Egypt Offers Lessons for America’s Left and Right

The U.S.-backed military coup that ousted Egyptian president Mohamed Morsi reconfirms two historical lessons that Americans repeatedly refuse to accept.

The first is for American activists, the idealistic progressives working to make the world a fairer and more decent place. Once again in Egypt, we are seeing how you can’t make a revolution without revolutionizing society – which requires the complete, violent overthrow of the ruling class. The second lesson is for elite policymakers in Washington and other Western capitals, but they won’t learn it until the inevitable blowback from their incessant manipulation and backroom schemes prompts another September 11 — or worse.

First, the takeaway for leftists.

Western critics, most of them unabashedly pro-coup, blame the Muslim Brotherhood for its own overthrow. They weren’t inclusive enough, they presided over a lousy economy, after decades of exile they just weren’t ready to govern. For the sake of argument, let’s concede all that.

No matter where you stand on Morsi, it is undeniable that his nascent presidency never stood a chance. The 2011 “revolution” that began and ended in Tahrir Square, which defined the Arab Spring and inspired the Occupy Wall Street movement, toppled an aging U.S.-backed dictator, Hosni Mubarak. But Mubarak’s regime mostly remained in place. Mubarak’s old judiciary blocked Morsi and his party, a political wing of the Muslim Brotherhood, at every turn. The other major holdover, the military and security forces, orchestrated his political demise, culminating in last week’s coup.

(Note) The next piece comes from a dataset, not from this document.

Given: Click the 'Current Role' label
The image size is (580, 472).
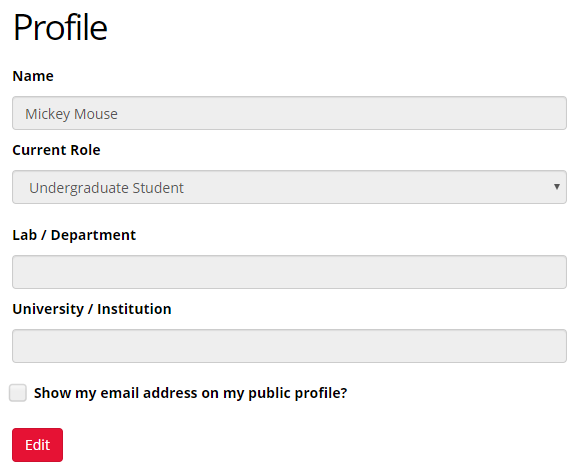Looking at the screenshot, I should pyautogui.click(x=56, y=150).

Now there is a strong chance that Egypt is about to disintegrate into a civil conflict whose scale of violence might eclipse the mayhem in Syria.

Western analysts, liberals and even leftists who ought to know better have so cheapened the word “revolution,” attaching it to developments that, though notable, are nothing of the kind: independence struggles, civil rights movements, and most recently events like the Arab Spring, which enjoyed support by Western media and governments precisely because they were not violent, or at least not very violent, and thus not revolutionary — and therefore not a threat to the power of elites in charge of the current system. Although there may be strains of continuity in government and culture before and after a true revolution, such as the maintenance of some ministries and place names and so on, real revolution is characterized first and foremost by the replacement of one set of ruling elites — economic, cultural and political — over another. Revolution is also indicated by a vast set of radical transformations in the way that ordinary people live, such as the legalization of divorce, the abolition of the Catholic Church, and the establishment of the metric system after the French Revolution.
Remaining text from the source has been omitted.